EXERCISE DESCRIPTION: Gather every line of the records that contains the word "This", and copy each such line in full.
[START SOURCE DATA]
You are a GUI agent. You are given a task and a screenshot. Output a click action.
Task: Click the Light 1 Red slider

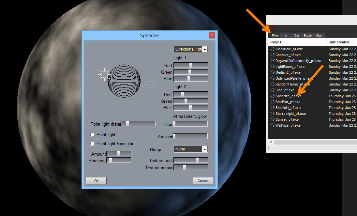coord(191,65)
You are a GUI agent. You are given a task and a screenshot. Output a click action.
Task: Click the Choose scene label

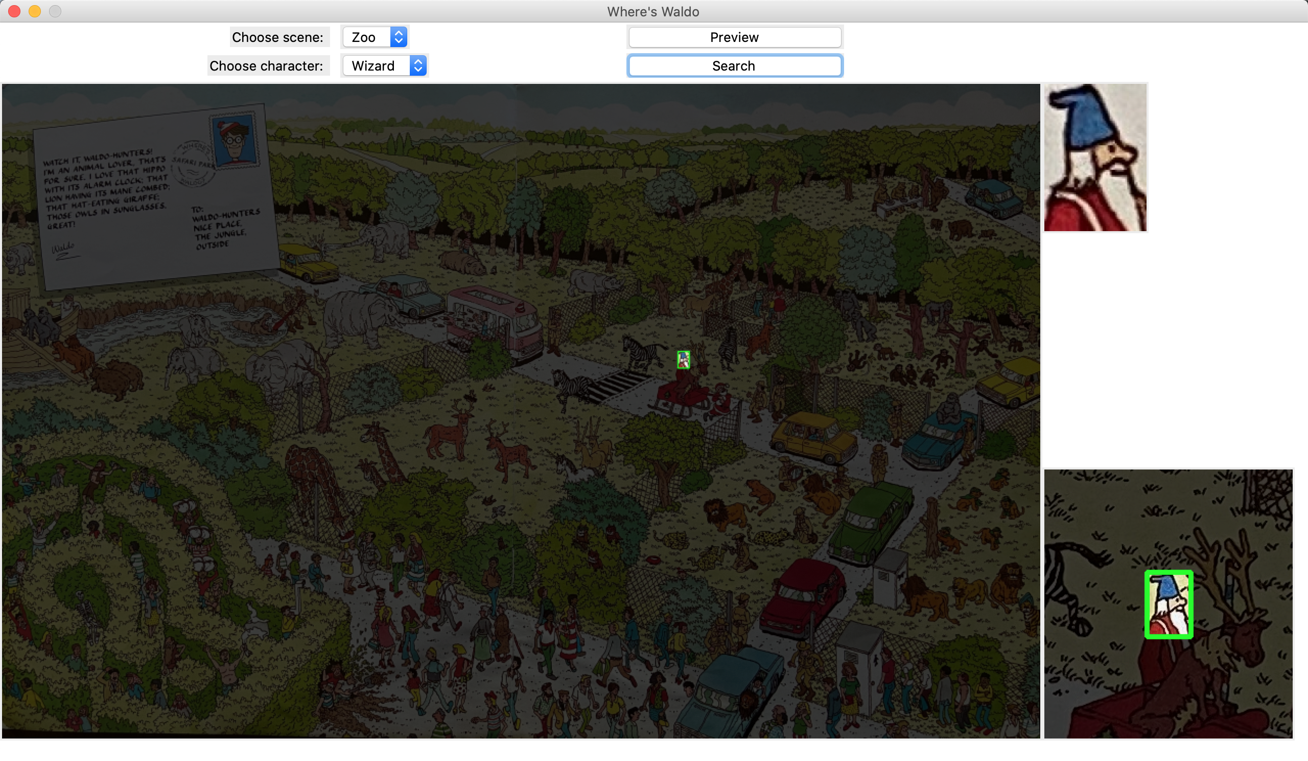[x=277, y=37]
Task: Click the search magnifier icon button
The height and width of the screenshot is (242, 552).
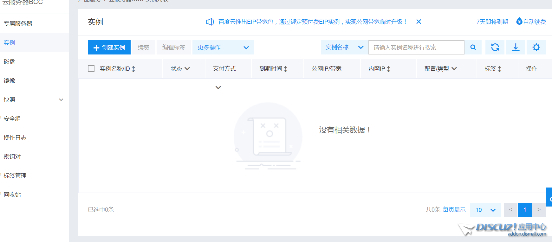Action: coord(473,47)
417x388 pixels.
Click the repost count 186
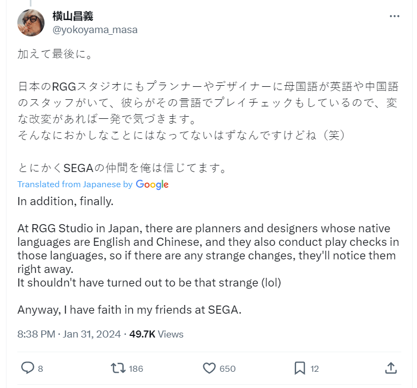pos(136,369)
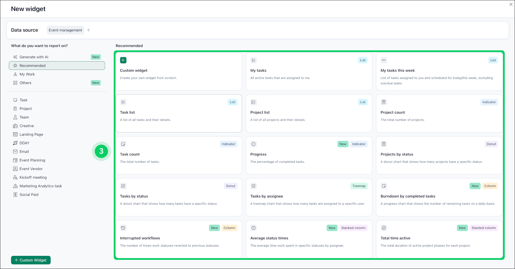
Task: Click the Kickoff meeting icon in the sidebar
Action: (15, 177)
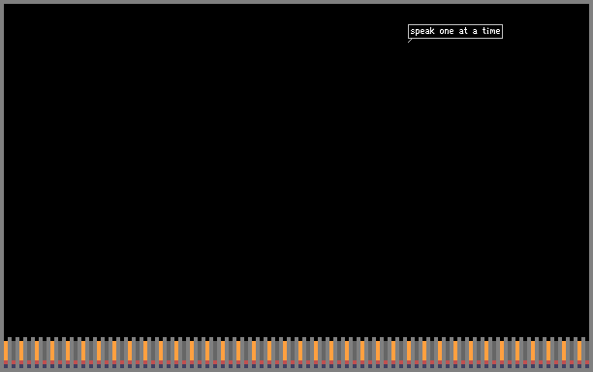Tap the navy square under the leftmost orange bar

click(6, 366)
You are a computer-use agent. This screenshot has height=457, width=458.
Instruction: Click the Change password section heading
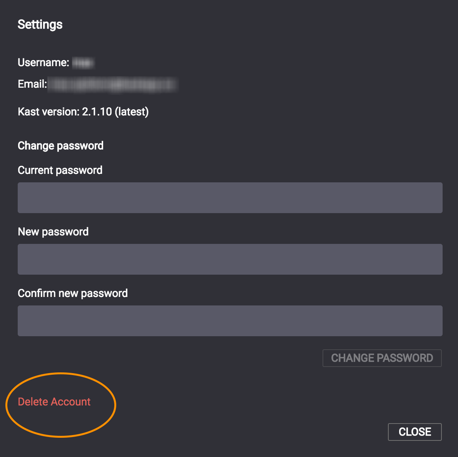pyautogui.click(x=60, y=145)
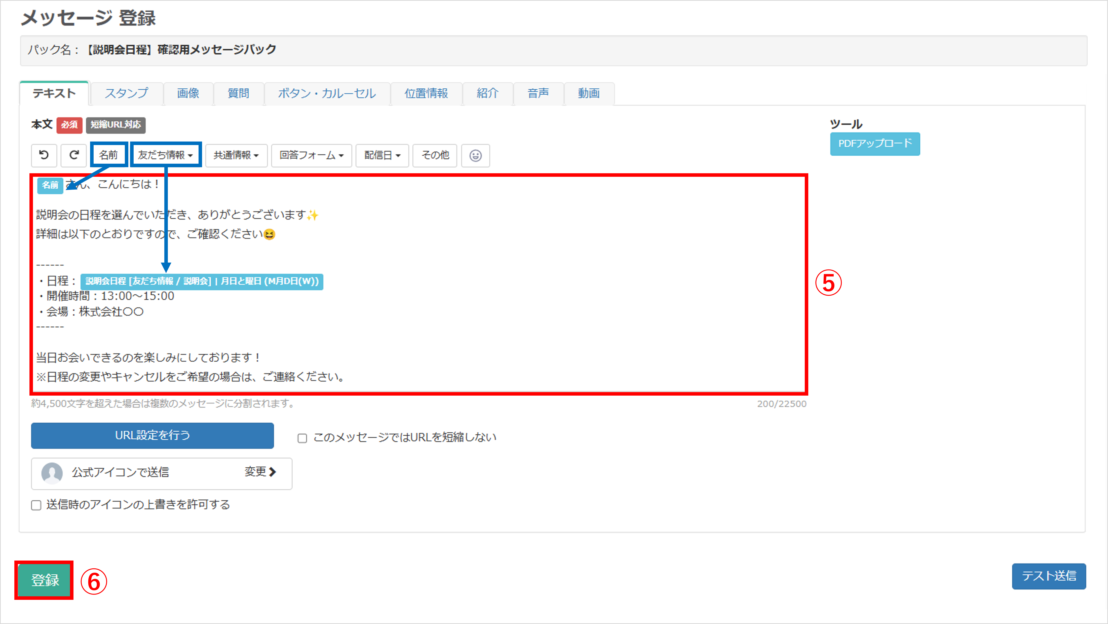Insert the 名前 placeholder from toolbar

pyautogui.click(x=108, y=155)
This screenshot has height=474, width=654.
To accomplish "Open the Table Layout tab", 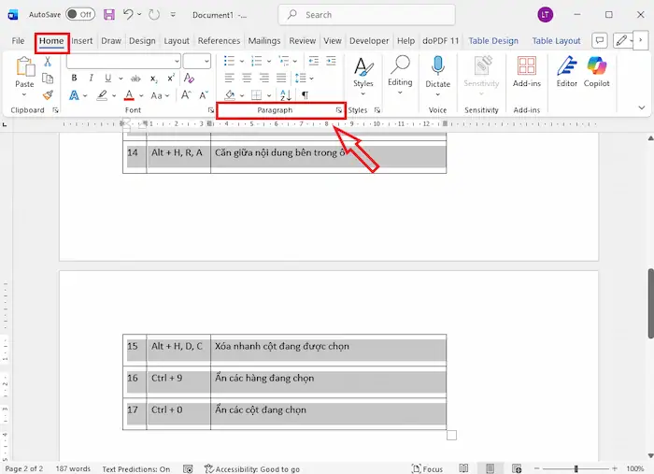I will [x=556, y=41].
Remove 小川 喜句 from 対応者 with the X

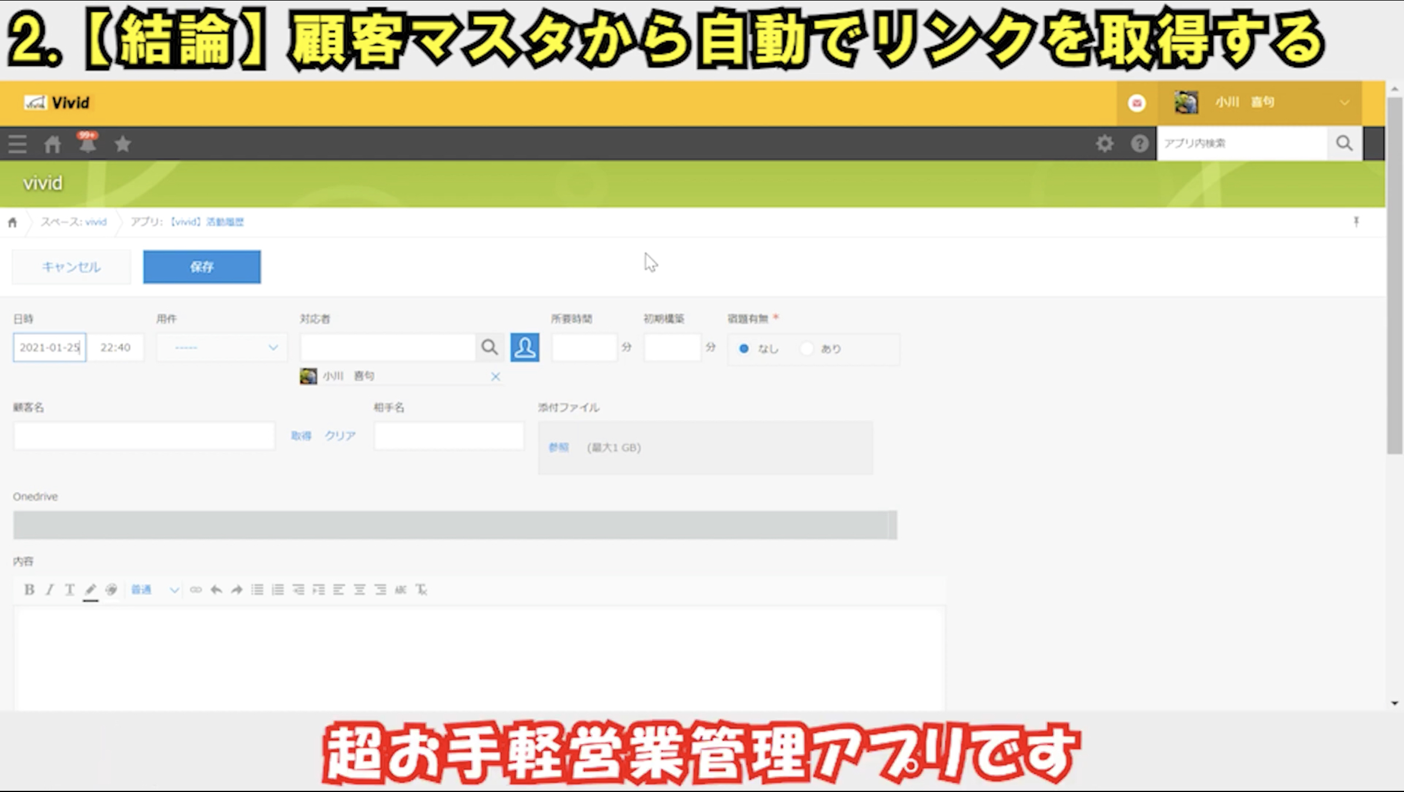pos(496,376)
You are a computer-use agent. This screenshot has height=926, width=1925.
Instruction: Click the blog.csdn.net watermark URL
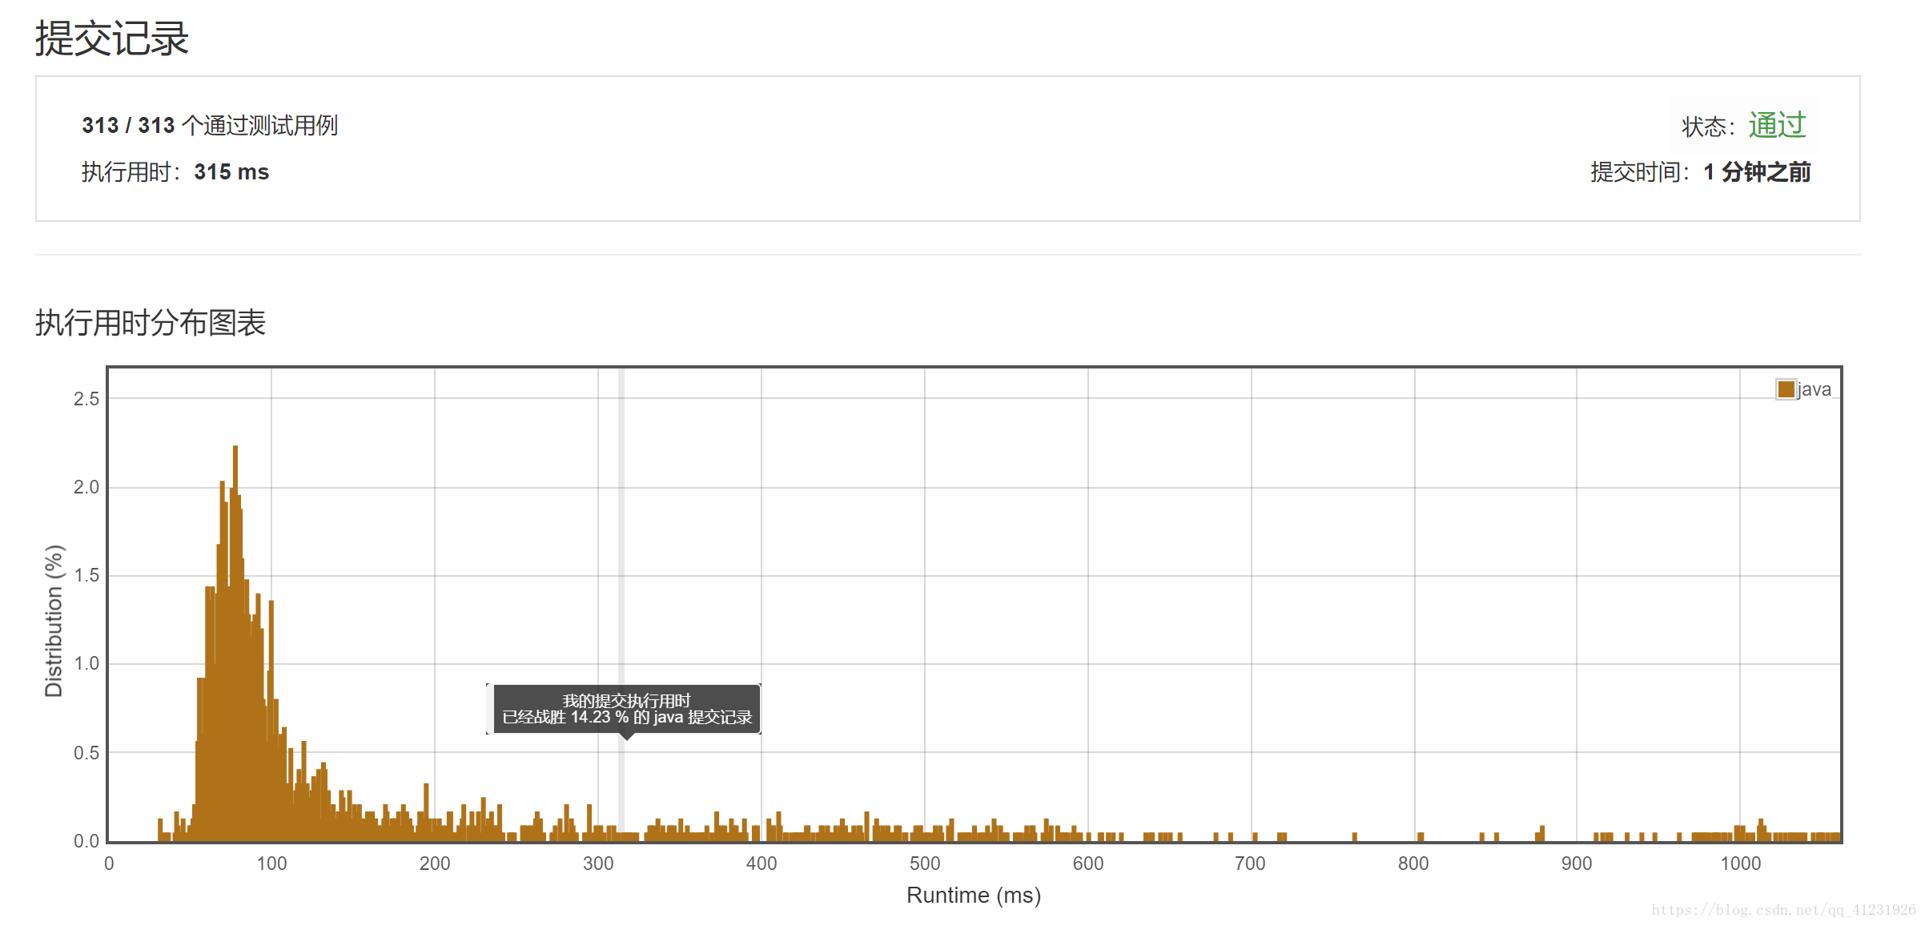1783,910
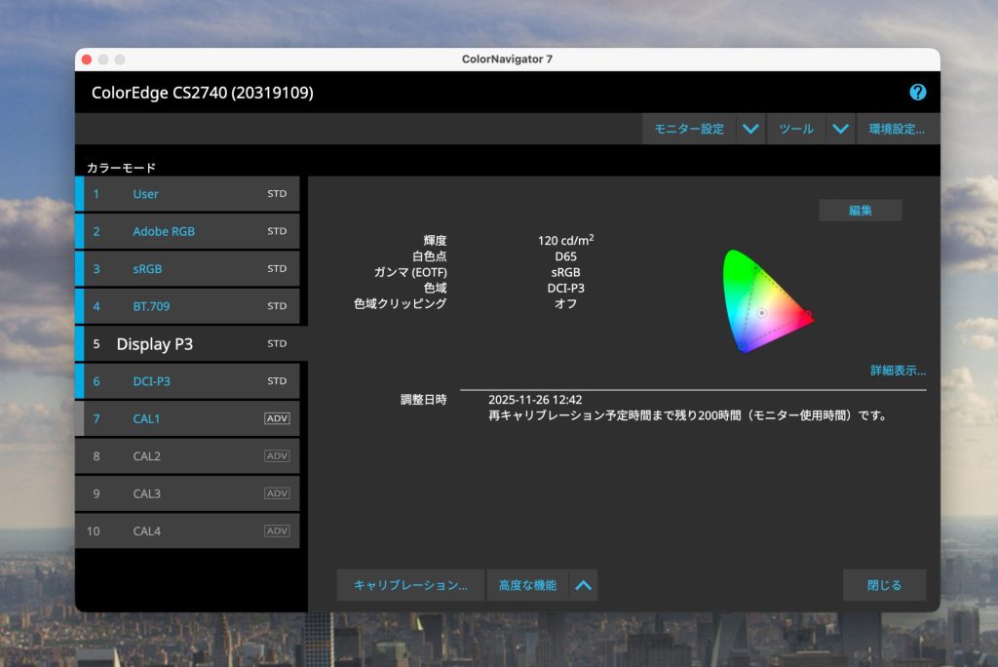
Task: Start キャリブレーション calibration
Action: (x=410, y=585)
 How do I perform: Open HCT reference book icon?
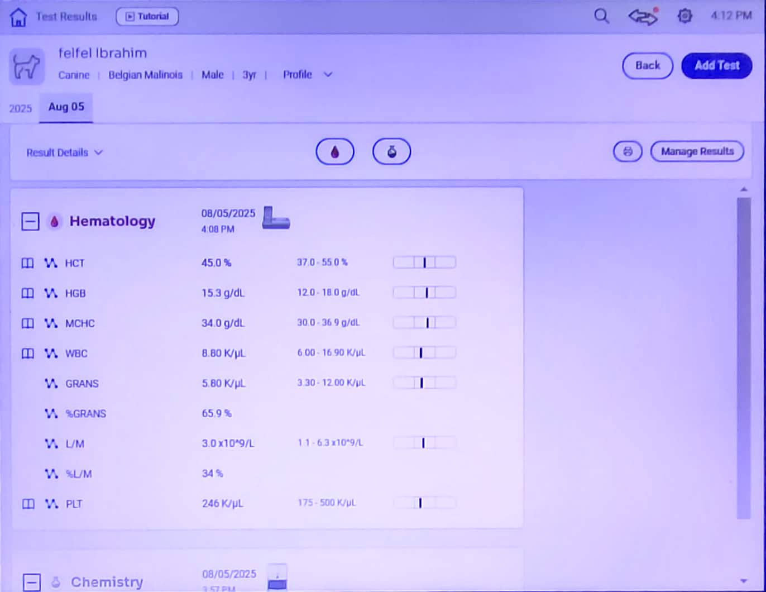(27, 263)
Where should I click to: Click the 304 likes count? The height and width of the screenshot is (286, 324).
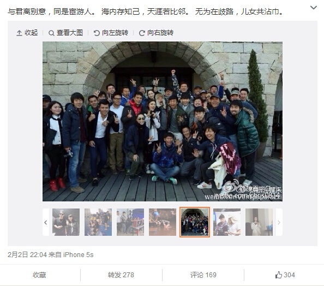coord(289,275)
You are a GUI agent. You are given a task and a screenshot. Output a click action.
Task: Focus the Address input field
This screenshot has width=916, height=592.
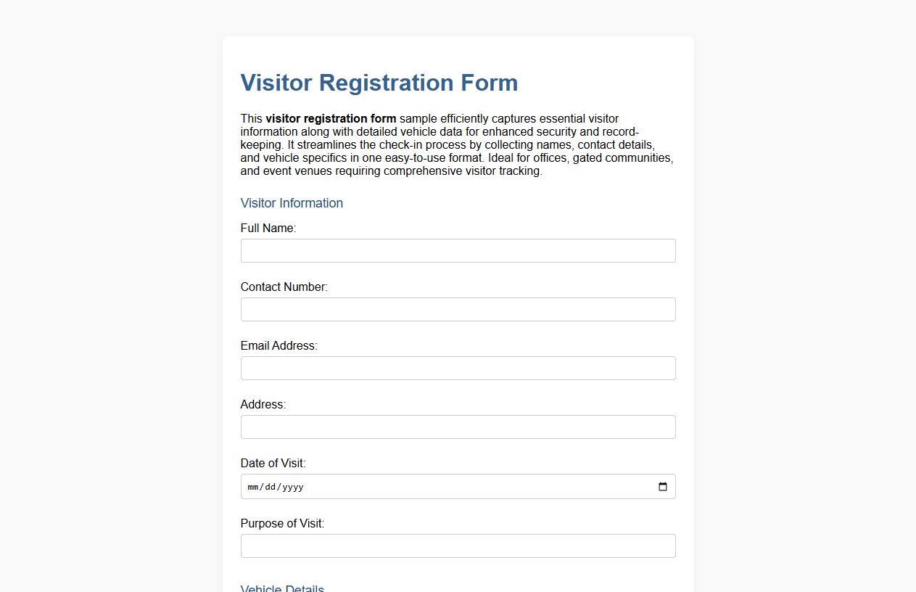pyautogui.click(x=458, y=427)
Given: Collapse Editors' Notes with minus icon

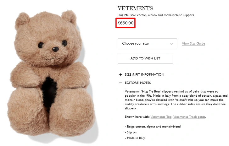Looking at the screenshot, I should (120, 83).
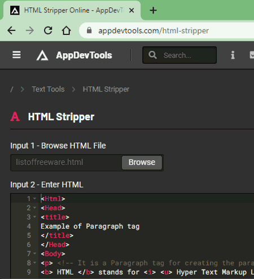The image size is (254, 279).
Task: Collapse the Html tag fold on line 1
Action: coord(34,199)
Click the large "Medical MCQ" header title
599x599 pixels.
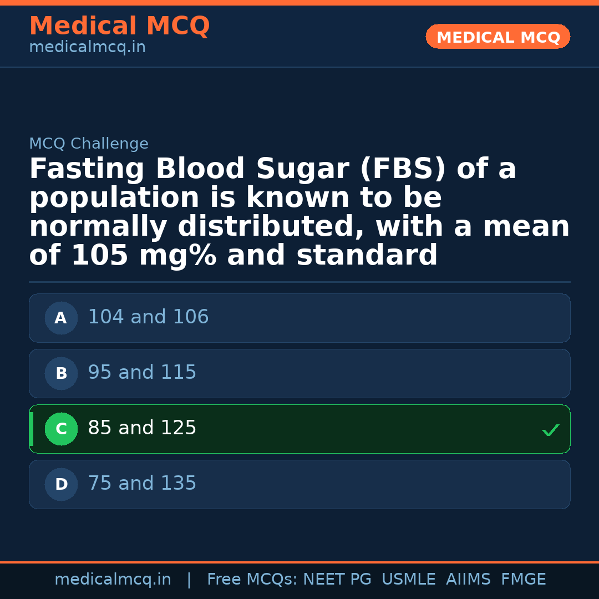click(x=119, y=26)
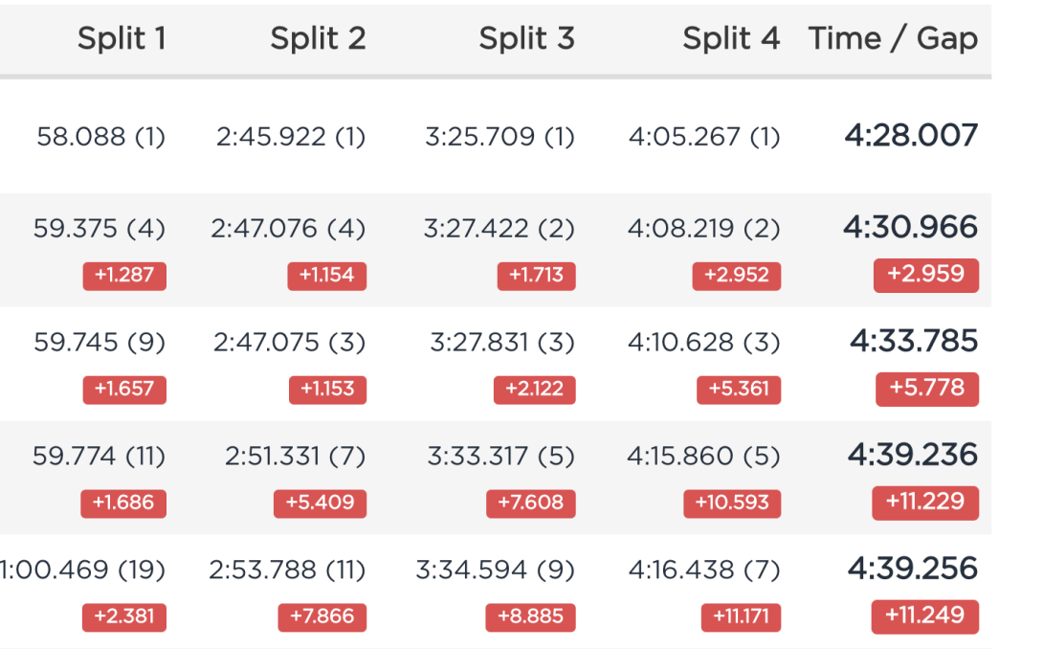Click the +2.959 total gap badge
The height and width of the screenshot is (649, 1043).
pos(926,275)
[END SOURCE DATA]
ANSWER:
You are a computer-use agent. This screenshot has height=457, width=458.
This screenshot has height=474, width=654.
You are a computer-use agent. This screenshot has height=926, width=1925.
This screenshot has width=916, height=592.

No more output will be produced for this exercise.